Un'evenienza oggi impensabile, poiché, dopo il cancellierato filo-russo di Gerhard Schroeder, a Berlino governa un esecutivo nominalmente atlantista. Tuttavia, come insegna il filone realista della teoria delle Relazioni Internazionali, la politica degli Stati è condizionata in maniera rilevante dalle costrizioni esercitate dal sistema internazionale di riferimento. Il sistema globale del ventunesimo secolo è caratterizzato da una potenza declinante (gli Usa), da una mai pienamente assurta al ruolo che le spetterebbe (l'Ue) e da una miriade di attori emergenti (Cina su tutti) pronti a raccogliere a livello politico i frutti della loro crescita economica. In questo contesto, tendenzialmente multipolare, la Germania sta valutando l'opportunità di abbandonare la tradizionale fedeltà all'Occidente e di convertirsi al realismo spinto.

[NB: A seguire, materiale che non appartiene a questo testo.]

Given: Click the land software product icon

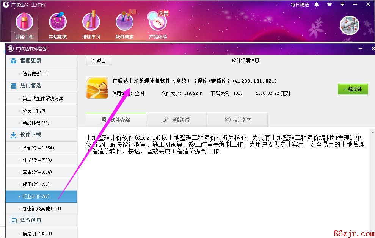Looking at the screenshot, I should [x=97, y=88].
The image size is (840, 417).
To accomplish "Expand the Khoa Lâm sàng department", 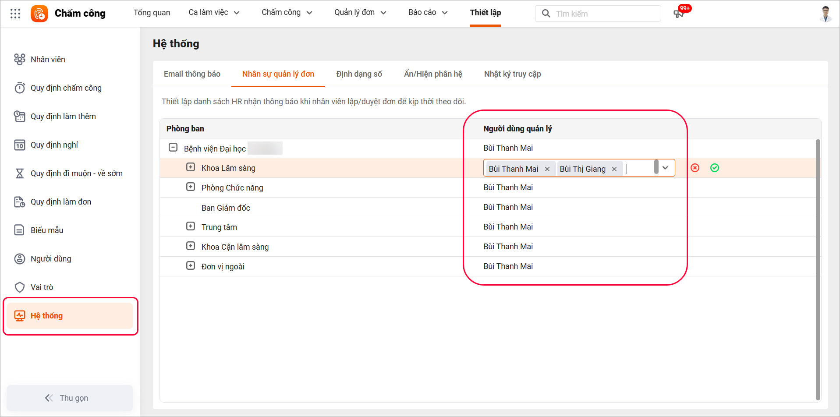I will [191, 167].
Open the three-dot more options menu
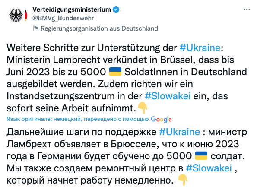This screenshot has height=190, width=257. [247, 10]
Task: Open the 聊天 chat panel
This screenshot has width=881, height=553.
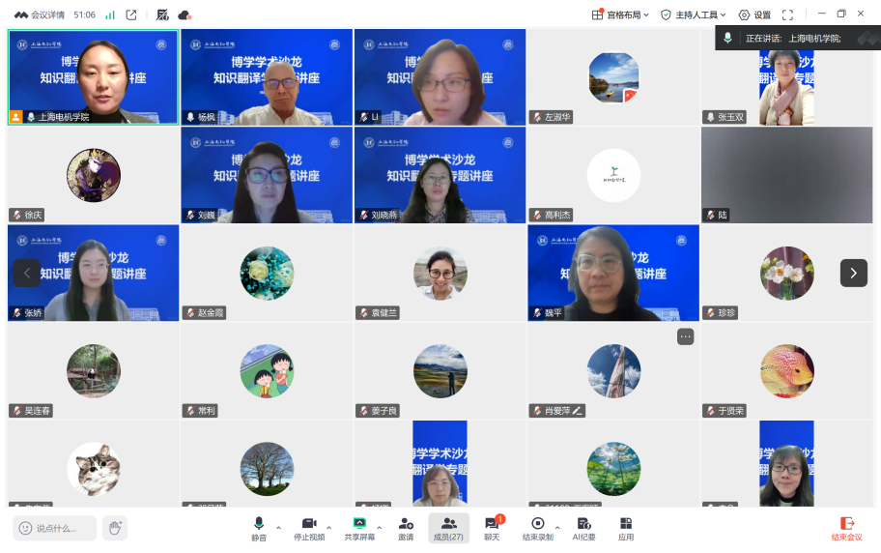Action: (492, 528)
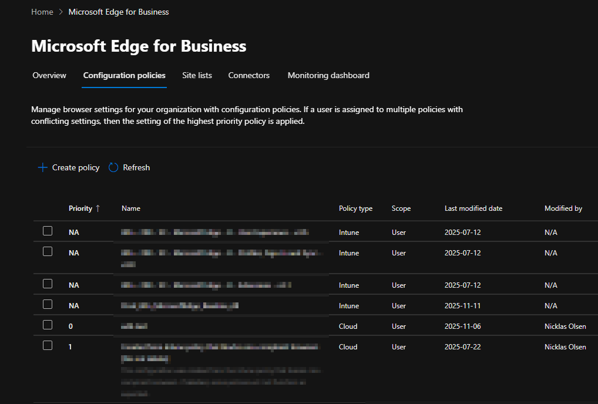Click the Home breadcrumb link
The height and width of the screenshot is (404, 598).
point(42,12)
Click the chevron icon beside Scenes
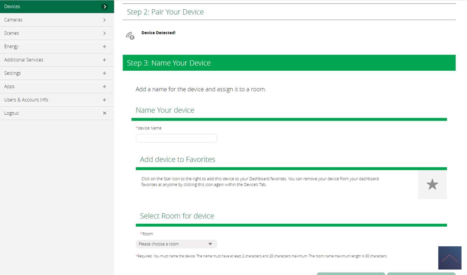This screenshot has height=275, width=467. click(105, 33)
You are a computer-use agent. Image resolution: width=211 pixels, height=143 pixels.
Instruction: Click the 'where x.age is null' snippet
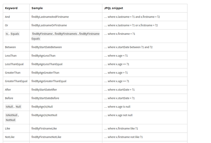click(x=119, y=107)
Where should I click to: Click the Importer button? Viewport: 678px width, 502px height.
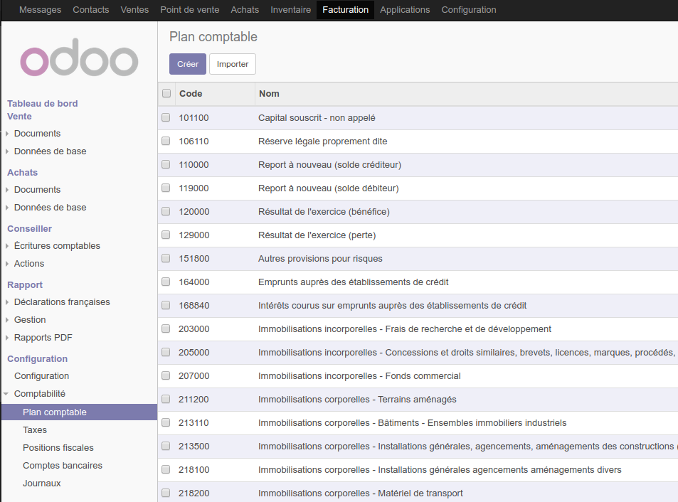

D'altronde esistono delle potenziali sinergie tra le due economie. La Germania importa massicciamente risorse energetiche dalla Russia, che a sua volta necessita di tecnologie e capitali per dare consistenza alle sue velleità da grande potenza. Ancora, la Germania ha bisogno di forza lavoro, mentre la Russia denuncia un surplus in tal senso. I tedeschi non desiderano l'arrivo di nuovi migranti da est e potrebbero risolvere i loro problemi delocalizzando la produzione nel territorio della Federazione, aiutando il Cremlino a contrastare il flagello della disoccupazione. Allargando il discorso al dominio della grande strategia, l'innegabile compatibilità economica sembra il presupposto per fondare una solida partnership tra Mosca e Berlino sulle macerie del progetto europeista.
Un'eventualità che non a tutti risulterebbe gradita. Evidentemente, non agli Stati Uniti e non ai paesi dell'Europa dell'est, Polonia in primis. Siamo alla vigilia di un riposizionamento e di un riallineamento nel cuore del Vecchio Continente? Dopo il conflitto tra “vecchia” (Francia e Germania) e “nuova” (i paesi dell'est e di più recente adesione all'Ue) Europa descritto dal segretario alla Difesa Usa, Donald Rumsfeld, ai tempi della spaccatura atlantica del 2003/04, la convergenza strategica tra Germania e Russia finirebbe per dar luogo a una divisione ancora più lacerante del mondo occidentale. Sorprende che a mettere in moto una simile dinamica potrebbe essere la disciplinata e rigorosa Germania, stanca di fungere da bastione economico dell'Europa e desiderosa, dopo sessant'anni, di tornare a giocare un ruolo politico di primo piano sulla scena internazionale.